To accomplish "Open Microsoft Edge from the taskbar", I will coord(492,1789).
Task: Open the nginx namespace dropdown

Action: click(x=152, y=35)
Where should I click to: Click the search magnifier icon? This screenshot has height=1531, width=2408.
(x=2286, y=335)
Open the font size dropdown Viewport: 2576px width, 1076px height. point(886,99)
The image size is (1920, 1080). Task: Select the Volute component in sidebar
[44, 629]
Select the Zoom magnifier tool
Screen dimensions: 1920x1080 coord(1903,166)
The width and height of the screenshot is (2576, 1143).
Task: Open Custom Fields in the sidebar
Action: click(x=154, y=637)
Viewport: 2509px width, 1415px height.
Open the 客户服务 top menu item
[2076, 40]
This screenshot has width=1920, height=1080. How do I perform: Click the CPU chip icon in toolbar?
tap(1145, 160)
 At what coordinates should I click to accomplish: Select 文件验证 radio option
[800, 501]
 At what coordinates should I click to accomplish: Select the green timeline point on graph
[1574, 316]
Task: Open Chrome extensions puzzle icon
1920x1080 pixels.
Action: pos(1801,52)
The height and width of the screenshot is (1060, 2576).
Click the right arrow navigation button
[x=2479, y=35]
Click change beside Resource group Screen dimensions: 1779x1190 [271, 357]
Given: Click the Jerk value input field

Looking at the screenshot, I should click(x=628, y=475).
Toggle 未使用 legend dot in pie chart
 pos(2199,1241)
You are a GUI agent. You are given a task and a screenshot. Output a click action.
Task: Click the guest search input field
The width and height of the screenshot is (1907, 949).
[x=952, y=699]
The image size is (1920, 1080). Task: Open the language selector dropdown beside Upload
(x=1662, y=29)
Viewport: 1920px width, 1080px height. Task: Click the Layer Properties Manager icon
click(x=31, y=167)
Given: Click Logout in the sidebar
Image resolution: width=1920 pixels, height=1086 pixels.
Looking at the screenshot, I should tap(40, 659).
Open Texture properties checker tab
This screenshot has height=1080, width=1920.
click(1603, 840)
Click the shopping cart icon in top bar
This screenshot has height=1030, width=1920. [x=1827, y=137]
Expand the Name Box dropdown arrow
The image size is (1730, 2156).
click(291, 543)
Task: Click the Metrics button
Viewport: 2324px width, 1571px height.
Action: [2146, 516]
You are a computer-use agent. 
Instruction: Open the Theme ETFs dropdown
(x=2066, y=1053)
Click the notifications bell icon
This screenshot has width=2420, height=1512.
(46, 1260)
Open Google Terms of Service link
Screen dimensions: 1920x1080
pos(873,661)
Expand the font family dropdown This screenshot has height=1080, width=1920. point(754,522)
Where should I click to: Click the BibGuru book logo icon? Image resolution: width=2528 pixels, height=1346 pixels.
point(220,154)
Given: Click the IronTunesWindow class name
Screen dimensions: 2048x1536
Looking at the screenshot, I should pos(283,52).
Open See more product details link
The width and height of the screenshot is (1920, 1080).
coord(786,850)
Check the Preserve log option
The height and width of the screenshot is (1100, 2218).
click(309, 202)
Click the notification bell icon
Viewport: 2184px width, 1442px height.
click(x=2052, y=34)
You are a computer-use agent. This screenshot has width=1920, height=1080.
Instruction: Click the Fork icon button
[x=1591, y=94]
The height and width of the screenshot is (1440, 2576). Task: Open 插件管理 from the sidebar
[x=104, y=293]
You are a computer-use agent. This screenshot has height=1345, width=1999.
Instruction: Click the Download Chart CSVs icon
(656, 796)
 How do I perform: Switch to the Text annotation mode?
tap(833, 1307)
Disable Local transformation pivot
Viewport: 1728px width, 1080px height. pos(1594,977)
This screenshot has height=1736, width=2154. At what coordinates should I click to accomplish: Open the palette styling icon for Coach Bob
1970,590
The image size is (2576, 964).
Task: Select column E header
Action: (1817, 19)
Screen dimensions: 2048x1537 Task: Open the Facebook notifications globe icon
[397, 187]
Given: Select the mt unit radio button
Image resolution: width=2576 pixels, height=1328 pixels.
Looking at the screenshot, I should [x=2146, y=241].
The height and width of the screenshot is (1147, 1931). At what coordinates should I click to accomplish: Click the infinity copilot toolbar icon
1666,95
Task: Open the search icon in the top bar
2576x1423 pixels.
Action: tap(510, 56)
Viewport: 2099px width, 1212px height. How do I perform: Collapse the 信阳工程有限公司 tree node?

Your goal:
How many lines in the records hold the string "bell"? Reply with the number only.

Output:
2